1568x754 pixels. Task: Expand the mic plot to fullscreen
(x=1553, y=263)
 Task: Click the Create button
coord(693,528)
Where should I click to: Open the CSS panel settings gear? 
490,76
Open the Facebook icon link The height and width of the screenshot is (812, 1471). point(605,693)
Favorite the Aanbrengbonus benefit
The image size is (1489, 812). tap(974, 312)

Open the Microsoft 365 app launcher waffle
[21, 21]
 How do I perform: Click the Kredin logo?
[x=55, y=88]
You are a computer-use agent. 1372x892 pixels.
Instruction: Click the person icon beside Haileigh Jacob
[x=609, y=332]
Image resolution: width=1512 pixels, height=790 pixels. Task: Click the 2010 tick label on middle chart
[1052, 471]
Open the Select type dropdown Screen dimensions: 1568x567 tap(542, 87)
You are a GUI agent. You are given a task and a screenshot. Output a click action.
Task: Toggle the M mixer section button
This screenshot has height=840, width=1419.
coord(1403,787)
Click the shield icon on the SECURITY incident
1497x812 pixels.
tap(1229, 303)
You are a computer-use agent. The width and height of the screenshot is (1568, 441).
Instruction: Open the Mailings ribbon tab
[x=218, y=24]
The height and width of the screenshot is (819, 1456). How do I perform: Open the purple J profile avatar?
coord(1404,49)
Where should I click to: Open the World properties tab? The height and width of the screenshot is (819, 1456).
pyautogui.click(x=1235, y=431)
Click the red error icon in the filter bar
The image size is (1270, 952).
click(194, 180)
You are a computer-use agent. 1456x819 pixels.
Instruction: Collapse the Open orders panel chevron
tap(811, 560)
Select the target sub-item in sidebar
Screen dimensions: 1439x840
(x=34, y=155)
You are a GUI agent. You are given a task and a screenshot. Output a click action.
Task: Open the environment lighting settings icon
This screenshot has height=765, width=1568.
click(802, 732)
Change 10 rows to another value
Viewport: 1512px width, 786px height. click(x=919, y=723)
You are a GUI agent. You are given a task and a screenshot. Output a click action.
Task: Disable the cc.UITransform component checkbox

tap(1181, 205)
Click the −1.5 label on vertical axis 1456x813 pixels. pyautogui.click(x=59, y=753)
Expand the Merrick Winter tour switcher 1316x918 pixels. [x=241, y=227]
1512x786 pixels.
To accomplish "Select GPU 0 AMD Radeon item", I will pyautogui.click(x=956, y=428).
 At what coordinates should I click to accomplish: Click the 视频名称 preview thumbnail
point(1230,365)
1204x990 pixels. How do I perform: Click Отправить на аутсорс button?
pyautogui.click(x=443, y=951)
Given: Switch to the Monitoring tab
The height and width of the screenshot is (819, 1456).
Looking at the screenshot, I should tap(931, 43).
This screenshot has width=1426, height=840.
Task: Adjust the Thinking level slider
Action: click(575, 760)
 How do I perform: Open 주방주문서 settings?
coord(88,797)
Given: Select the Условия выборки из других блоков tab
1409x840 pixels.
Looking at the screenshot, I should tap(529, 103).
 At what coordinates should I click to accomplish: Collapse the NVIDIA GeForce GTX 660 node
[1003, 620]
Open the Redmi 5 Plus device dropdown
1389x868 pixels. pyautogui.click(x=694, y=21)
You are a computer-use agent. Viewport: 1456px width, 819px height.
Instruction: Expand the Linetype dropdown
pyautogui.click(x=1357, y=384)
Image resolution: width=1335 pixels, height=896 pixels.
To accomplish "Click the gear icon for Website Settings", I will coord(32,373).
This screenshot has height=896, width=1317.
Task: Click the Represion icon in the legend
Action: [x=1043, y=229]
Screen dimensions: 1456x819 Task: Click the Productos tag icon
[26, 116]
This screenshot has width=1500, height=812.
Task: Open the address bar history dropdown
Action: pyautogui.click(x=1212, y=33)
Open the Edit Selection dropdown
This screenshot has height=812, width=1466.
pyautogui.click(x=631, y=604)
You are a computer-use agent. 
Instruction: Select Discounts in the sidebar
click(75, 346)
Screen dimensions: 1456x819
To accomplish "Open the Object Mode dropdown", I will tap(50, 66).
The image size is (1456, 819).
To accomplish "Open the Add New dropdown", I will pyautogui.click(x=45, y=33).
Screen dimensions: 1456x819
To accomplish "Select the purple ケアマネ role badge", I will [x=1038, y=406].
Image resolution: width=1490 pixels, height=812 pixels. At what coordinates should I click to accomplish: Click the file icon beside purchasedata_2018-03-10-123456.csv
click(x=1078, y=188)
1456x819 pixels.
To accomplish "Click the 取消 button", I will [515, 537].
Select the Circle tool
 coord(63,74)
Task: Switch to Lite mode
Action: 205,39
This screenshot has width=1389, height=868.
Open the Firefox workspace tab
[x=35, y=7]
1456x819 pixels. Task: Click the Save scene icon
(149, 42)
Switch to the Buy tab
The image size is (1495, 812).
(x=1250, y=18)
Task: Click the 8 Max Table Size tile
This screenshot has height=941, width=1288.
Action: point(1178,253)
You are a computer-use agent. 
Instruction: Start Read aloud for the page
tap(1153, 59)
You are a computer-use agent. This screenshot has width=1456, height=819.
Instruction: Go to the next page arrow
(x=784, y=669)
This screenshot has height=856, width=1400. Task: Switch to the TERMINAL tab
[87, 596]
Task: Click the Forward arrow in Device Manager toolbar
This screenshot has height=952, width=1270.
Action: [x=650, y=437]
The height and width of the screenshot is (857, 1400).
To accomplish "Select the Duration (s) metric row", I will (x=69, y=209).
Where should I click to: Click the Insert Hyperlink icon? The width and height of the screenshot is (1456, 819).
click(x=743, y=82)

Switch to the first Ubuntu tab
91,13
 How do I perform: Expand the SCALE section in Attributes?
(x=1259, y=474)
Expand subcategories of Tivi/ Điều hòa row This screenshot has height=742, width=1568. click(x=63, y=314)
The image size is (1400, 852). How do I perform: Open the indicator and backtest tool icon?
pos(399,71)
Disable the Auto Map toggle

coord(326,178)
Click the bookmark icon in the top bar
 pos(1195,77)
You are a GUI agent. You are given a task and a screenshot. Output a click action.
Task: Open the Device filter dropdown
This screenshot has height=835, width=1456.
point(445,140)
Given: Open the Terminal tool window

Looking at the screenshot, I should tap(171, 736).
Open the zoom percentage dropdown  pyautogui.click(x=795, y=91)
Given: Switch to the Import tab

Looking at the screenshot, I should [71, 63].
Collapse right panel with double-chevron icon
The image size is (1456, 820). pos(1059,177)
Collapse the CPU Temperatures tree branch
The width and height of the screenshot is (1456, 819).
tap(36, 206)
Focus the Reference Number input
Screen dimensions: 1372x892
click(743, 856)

+ + + + +

◆ **PROBLEM STATEMENT**
Please write out the whole of the material exactly.

◆ **TASK RESULT**
1568x754 pixels. Task: Expand the mic plot to fullscreen
(x=1553, y=263)
 Task: Click the Create button
coord(693,528)
Where should I click to: Open the CSS panel settings gear? 
490,76
Open the Facebook icon link The height and width of the screenshot is (812, 1471). point(605,693)
Favorite the Aanbrengbonus benefit
The image size is (1489, 812). tap(974, 312)

Open the Microsoft 365 app launcher waffle
[21, 21]
 How do I perform: Click the Kredin logo?
[x=55, y=88]
You are a computer-use agent. 1372x892 pixels.
Instruction: Click the person icon beside Haileigh Jacob
[x=609, y=332]
Image resolution: width=1512 pixels, height=790 pixels. Task: Click the 2010 tick label on middle chart
[1052, 471]
Open the Select type dropdown Screen dimensions: 1568x567 tap(542, 87)
You are a GUI agent. You are given a task and a screenshot. Output a click action.
Task: Toggle the M mixer section button
This screenshot has height=840, width=1419.
coord(1403,787)
Click the shield icon on the SECURITY incident
1497x812 pixels.
tap(1229, 303)
You are a computer-use agent. The width and height of the screenshot is (1568, 441).
Instruction: Open the Mailings ribbon tab
[x=218, y=24]
The height and width of the screenshot is (819, 1456). How do I perform: Open the purple J profile avatar?
coord(1404,49)
Where should I click to: Open the World properties tab? The height and width of the screenshot is (819, 1456).
pyautogui.click(x=1235, y=431)
Click the red error icon in the filter bar
The image size is (1270, 952).
click(194, 180)
You are a computer-use agent. 1456x819 pixels.
Instruction: Collapse the Open orders panel chevron
tap(811, 560)
Select the target sub-item in sidebar
Screen dimensions: 1439x840
(x=34, y=155)
You are a GUI agent. You are given a task and a screenshot. Output a click action.
Task: Open the environment lighting settings icon
This screenshot has height=765, width=1568.
click(802, 732)
Change 10 rows to another value
Viewport: 1512px width, 786px height. click(x=919, y=723)
You are a GUI agent. You are given a task and a screenshot. Output a click action.
Task: Disable the cc.UITransform component checkbox

tap(1181, 205)
Click the −1.5 label on vertical axis 1456x813 pixels. pyautogui.click(x=59, y=753)
Expand the Merrick Winter tour switcher 1316x918 pixels. [x=241, y=227]
1512x786 pixels.
To accomplish "Select GPU 0 AMD Radeon item", I will pyautogui.click(x=956, y=428).
 At what coordinates should I click to accomplish: Click the 视频名称 preview thumbnail
point(1230,365)
1204x990 pixels. How do I perform: Click Отправить на аутсорс button?
pyautogui.click(x=443, y=951)
Given: Switch to the Monitoring tab
The height and width of the screenshot is (819, 1456).
Looking at the screenshot, I should tap(931, 43).
This screenshot has width=1426, height=840.
Task: Adjust the Thinking level slider
Action: click(575, 760)
 How do I perform: Open 주방주문서 settings?
coord(88,797)
Given: Select the Условия выборки из других блоков tab
1409x840 pixels.
Looking at the screenshot, I should tap(529, 103).
 At what coordinates should I click to accomplish: Collapse the NVIDIA GeForce GTX 660 node
[1003, 620]
Open the Redmi 5 Plus device dropdown
1389x868 pixels. pyautogui.click(x=694, y=21)
You are a computer-use agent. Viewport: 1456px width, 819px height.
Instruction: Expand the Linetype dropdown
pyautogui.click(x=1357, y=384)
Image resolution: width=1335 pixels, height=896 pixels.
To accomplish "Click the gear icon for Website Settings", I will coord(32,373).
This screenshot has height=896, width=1317.
Task: Click the Represion icon in the legend
Action: [x=1043, y=229]
Screen dimensions: 1456x819 Task: Click the Productos tag icon
[26, 116]
This screenshot has width=1500, height=812.
Task: Open the address bar history dropdown
Action: pyautogui.click(x=1212, y=33)
Open the Edit Selection dropdown
This screenshot has height=812, width=1466.
pyautogui.click(x=631, y=604)
You are a computer-use agent. 
Instruction: Select Discounts in the sidebar
click(75, 346)
Screen dimensions: 1456x819
To accomplish "Open the Object Mode dropdown", I will tap(50, 66).
The image size is (1456, 819).
To accomplish "Open the Add New dropdown", I will pyautogui.click(x=45, y=33).
Screen dimensions: 1456x819
To accomplish "Select the purple ケアマネ role badge", I will [x=1038, y=406].
Image resolution: width=1490 pixels, height=812 pixels. At what coordinates should I click to accomplish: Click the file icon beside purchasedata_2018-03-10-123456.csv
click(x=1078, y=188)
1456x819 pixels.
To accomplish "Click the 取消 button", I will [515, 537].
Select the Circle tool
 coord(63,74)
Task: Switch to Lite mode
Action: 205,39
This screenshot has width=1389, height=868.
Open the Firefox workspace tab
[x=35, y=7]
1456x819 pixels. Task: Click the Save scene icon
(149, 42)
Switch to the Buy tab
The image size is (1495, 812).
(x=1250, y=18)
Task: Click the 8 Max Table Size tile
This screenshot has height=941, width=1288.
Action: point(1178,253)
You are a computer-use agent. 
Instruction: Start Read aloud for the page
tap(1153, 59)
You are a computer-use agent. This screenshot has width=1456, height=819.
Instruction: Go to the next page arrow
(x=784, y=669)
This screenshot has height=856, width=1400. Task: Switch to the TERMINAL tab
[87, 596]
Task: Click the Forward arrow in Device Manager toolbar
This screenshot has height=952, width=1270.
Action: [x=650, y=437]
The height and width of the screenshot is (857, 1400).
To accomplish "Select the Duration (s) metric row", I will (x=69, y=209).
Where should I click to: Click the Insert Hyperlink icon? The width and height of the screenshot is (1456, 819).
click(x=743, y=82)

Switch to the first Ubuntu tab
91,13
 How do I perform: Expand the SCALE section in Attributes?
(x=1259, y=474)
Expand subcategories of Tivi/ Điều hòa row This screenshot has height=742, width=1568. click(x=63, y=314)
The image size is (1400, 852). How do I perform: Open the indicator and backtest tool icon?
pos(399,71)
Disable the Auto Map toggle

coord(326,178)
Click the bookmark icon in the top bar
 pos(1195,77)
You are a GUI agent. You are given a task and a screenshot. Output a click action.
Task: Open the Device filter dropdown
This screenshot has height=835, width=1456.
point(445,140)
Given: Open the Terminal tool window

Looking at the screenshot, I should tap(171, 736).
Open the zoom percentage dropdown  pyautogui.click(x=795, y=91)
Given: Switch to the Import tab

Looking at the screenshot, I should [71, 63].
Collapse right panel with double-chevron icon
The image size is (1456, 820). pos(1059,177)
Collapse the CPU Temperatures tree branch
The width and height of the screenshot is (1456, 819).
tap(36, 206)
Focus the Reference Number input
Screen dimensions: 1372x892
click(743, 856)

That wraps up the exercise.